In an embodiment of the present disclosure, the first task is first target data created on the data summarization end for use in the consumption message platform, the first target data is original data for performing data statistics, and the first target data may be data generated by the data generation end.
In an embodiment of the present disclosure, a storage format of the first target data in the message platform is in a key-value form, and the first target data includes a first data key and a first data value, the first data key is a primary key used when the data generation end writes data into the message platform, and the first data value is other data in a piece of data except the primary key.
In an embodiment of the present disclosure, the first data key in the first target data is different from a primary key used by the data summarization end for data summarization, and the primary key refers to a dimension for data summarization. For example, the first target data is transaction data, the first data key is a transaction ID in the transaction data, and the primary key used by the data summarization end for data summarization is a merchant ID in the transaction data.

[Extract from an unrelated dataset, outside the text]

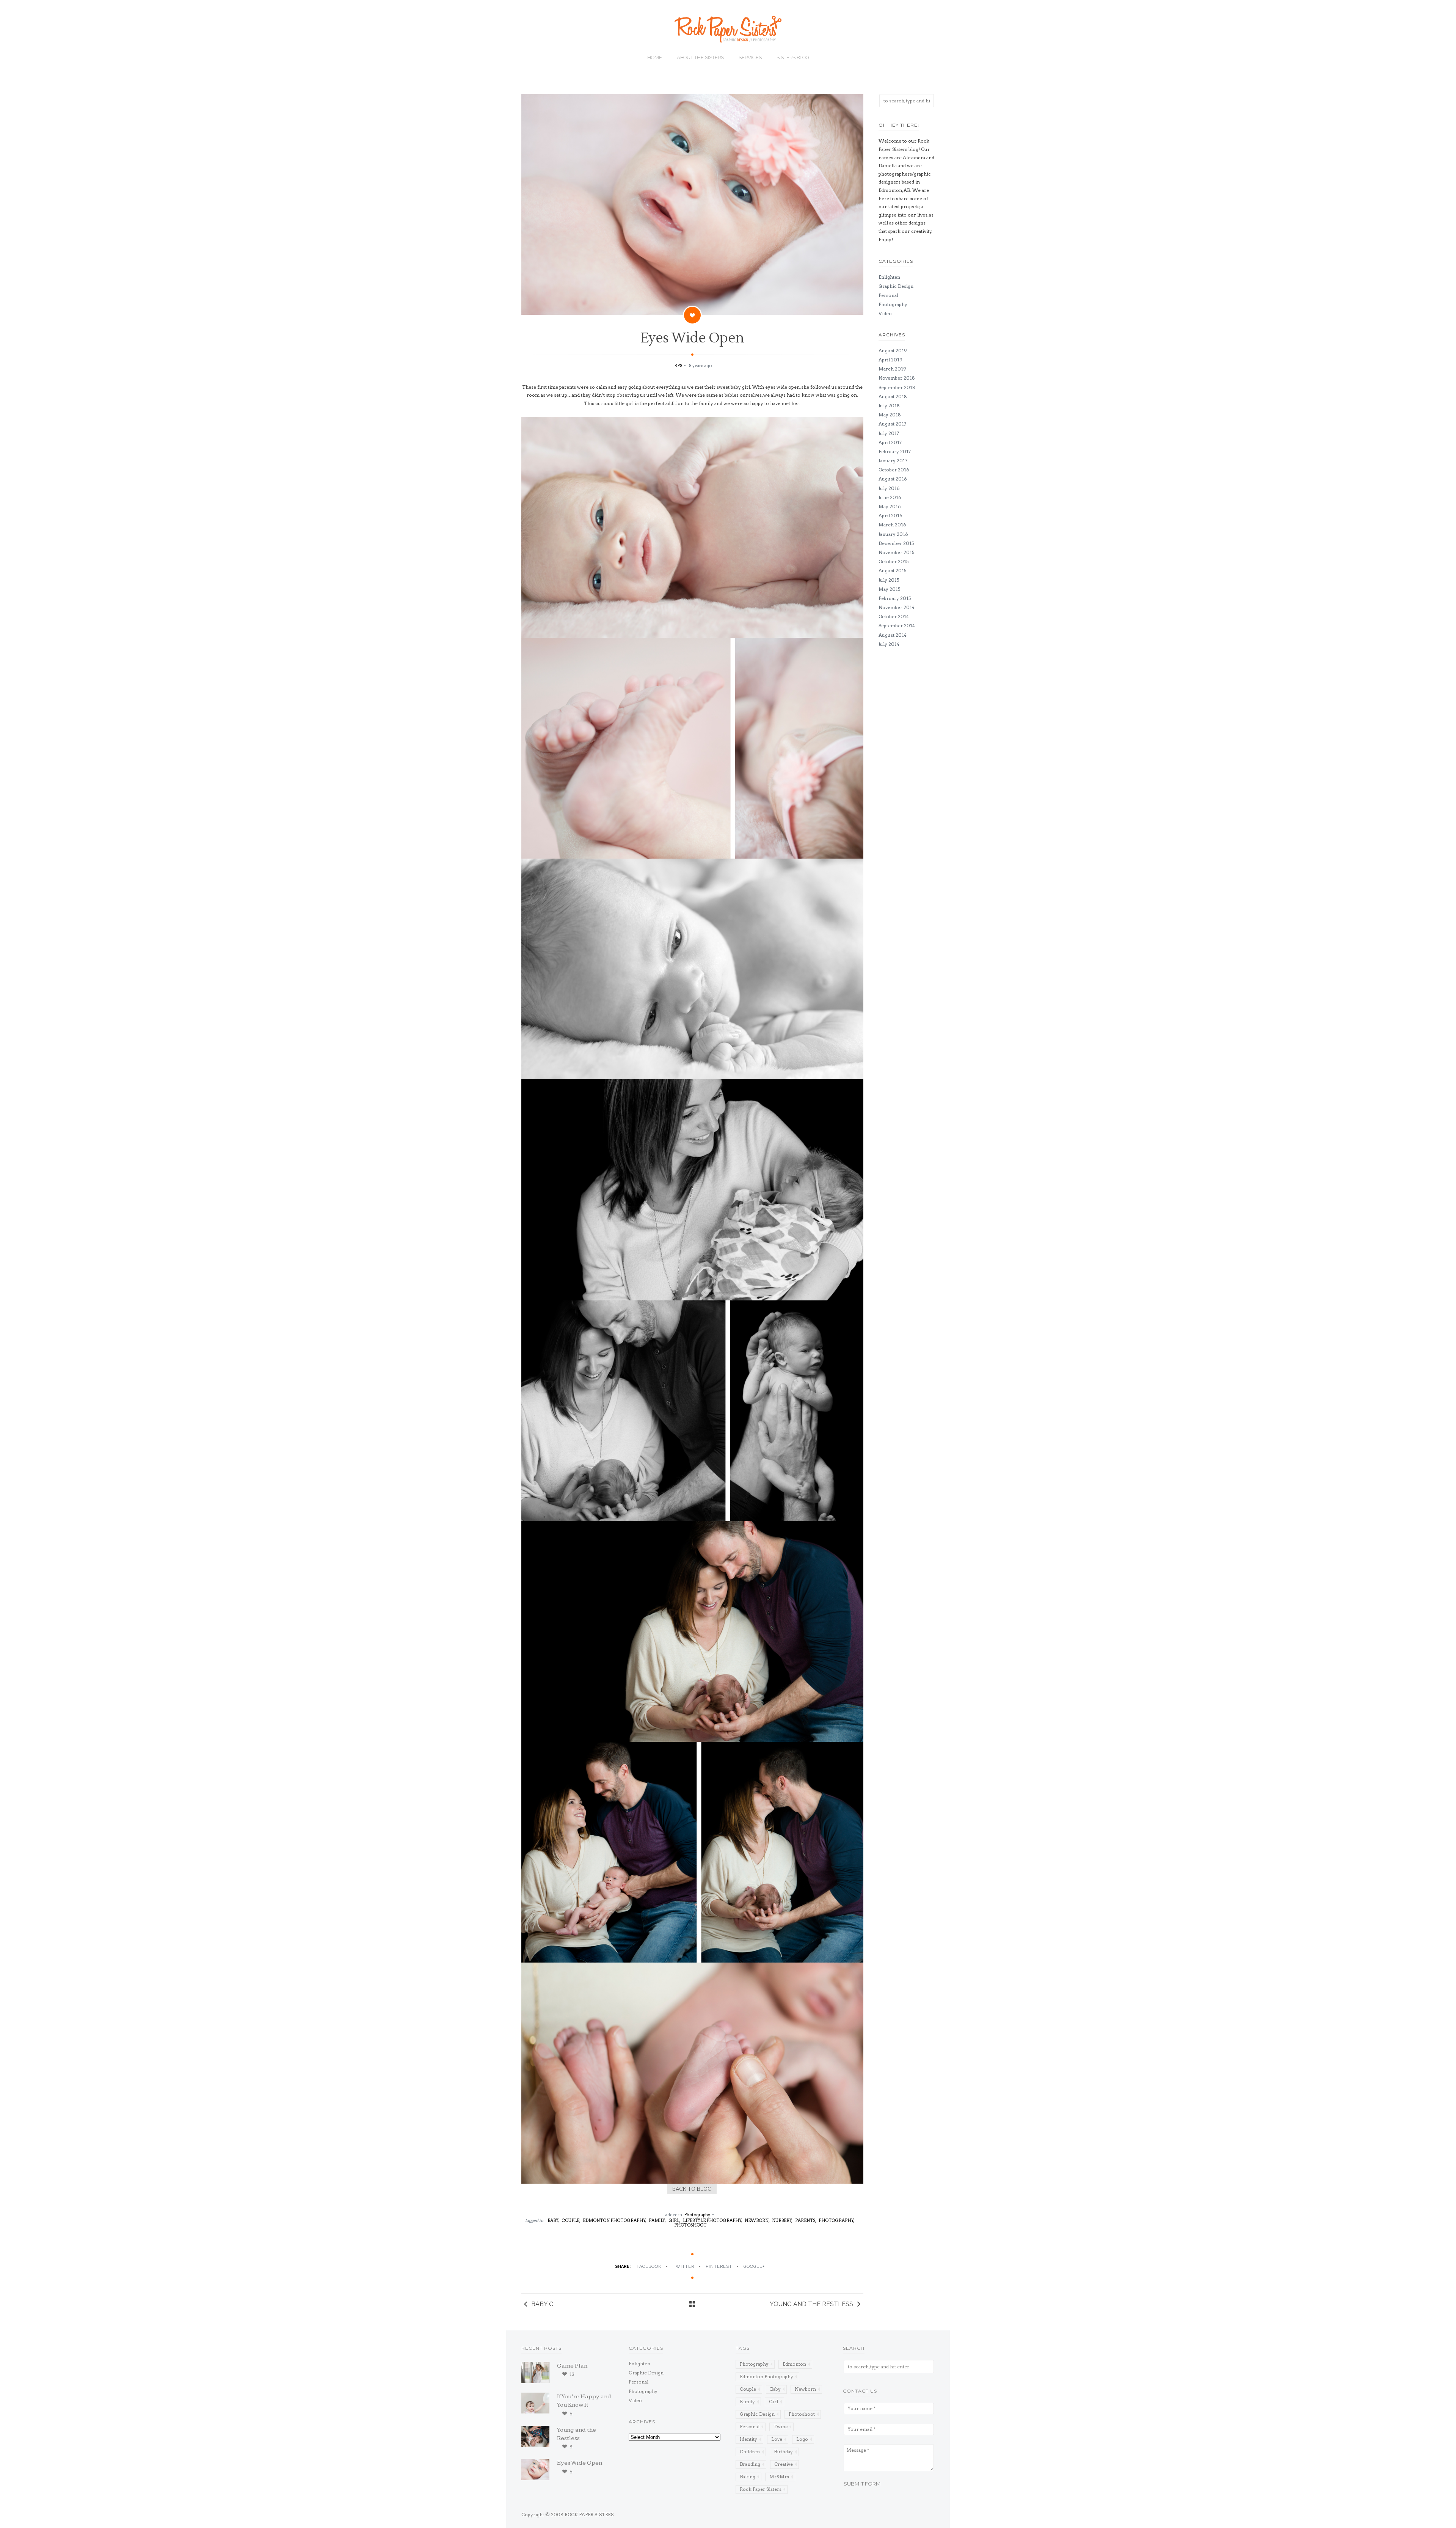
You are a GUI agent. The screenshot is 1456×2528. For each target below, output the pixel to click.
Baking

In an embodiment of the present disclosure, the second target data has the same data content as the first target data, and is also in a Key-value form, and the first target data and the second target data are different in that a Key in the first target data and a Key in the second target data are different dimensions, so that after the first target data is acquired, the second target data can be generated by changing a primary Key of the first target data. If the first target data comprises a first data key and a first data value, and the first data value comprises values of a plurality of dimensions, the second target data comprises a second data key and a second data value, and the second data value comprises values of a plurality of dimensions; wherein the second data key is different from the first data key, and the second data key is a dimension in the first data value and the first data key is a dimension in the second data value.
The second data key may be predetermined, that is, the data summarization end may set a preset summarization dimension in advance, and then summarize data based on the preset summarization dimension. Therefore, when the second target data is generated, the data value corresponding to the preset summary dimension may be read from the first data value, and set as the second data key, and then the second target data may be obtained after the first data key and the data value corresponding to the other dimension in the first data value are taken as the second data value.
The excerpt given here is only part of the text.